Firms can get loans of up to 2.5 times their monthly payroll, and any amounts spent to pay employees are forgivable, making the loans more like grants. Firms that have laid off workers can rehire the workers and put them back on the payroll, and the loans still will be forgiven. In addition, borrowers can spend up to 25 percent of loan proceeds on other expenses, such as lease payments and utilities, and have those amounts forgiven as well.
Other loan amounts carry interest of 1 percent for 15 or 30 years.
The program has proven so popular that the $349 billion is expected to run out soon, and lawmakers are working to give the program more money. In the meantime, U.S. Senator Brian Schatz, a member of the Senate Banking Committee and the Senate Appropriations Committee, encouraged struggling businesses to reach out to their banks for help.

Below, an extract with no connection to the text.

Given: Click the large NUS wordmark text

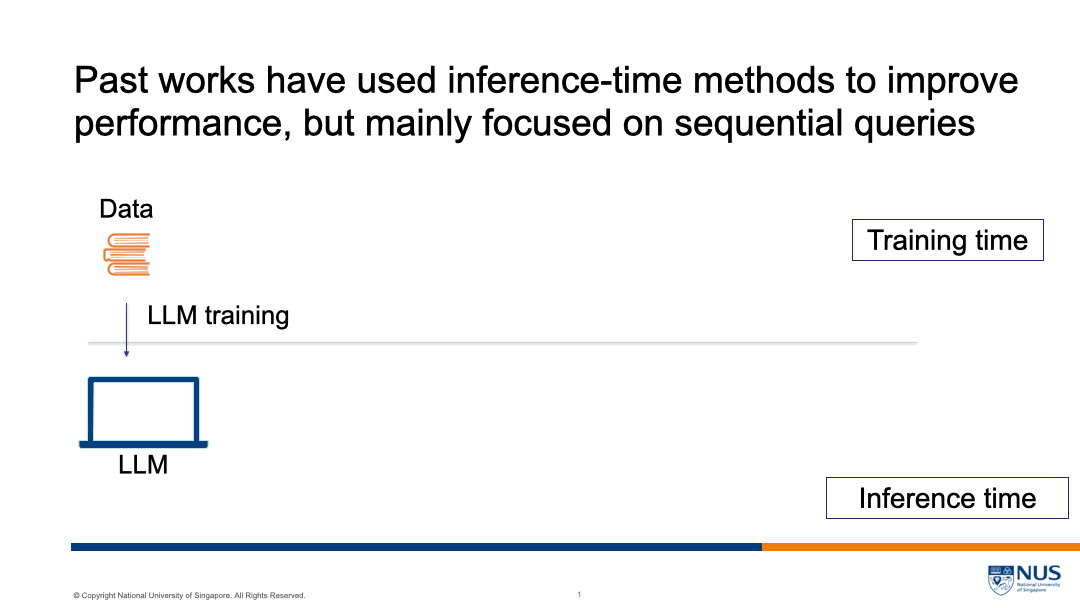Looking at the screenshot, I should click(x=1038, y=573).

“Many more people still need help and time is of the essence,” Schatz said in the news release. “That’s why I’m fighting to make sure SBA moves quickly and that this program gets more money.”

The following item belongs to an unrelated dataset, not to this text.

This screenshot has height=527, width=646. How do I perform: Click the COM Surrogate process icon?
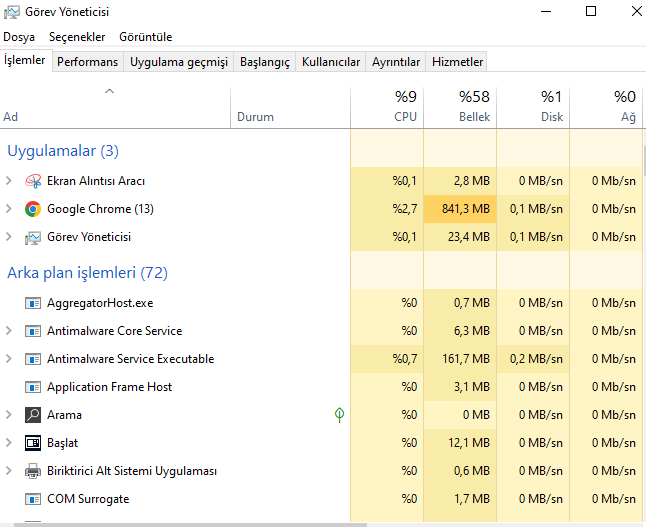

Despite the program’s success, there are limitations. Businesses in locales with high lease payments relative to their payrolls, such as Honolulu, have said the program is not ideal for them.
U.S. Sen. Brian Schatz encouraged local businesses to apply for the SBA loans before the current funding runs out.
Still, $1.6 billion for Hawaii, with the bulk intended for workers, is hardly chump change.
“The Paycheck Protection Program has been successful,” Peter Ho, Bank of Hawaii’s chairman and chief executive, said in an interview. He added that technical kinks or shortcomings are understandable given the speed at which Congress passed the legislation.
As Congress rolls out additional relief for businesses, Ho said in an interview, ease of use will be key.
“The simpler they can make this the better,” he said. “Complexity is just not a friend of effectiveness.”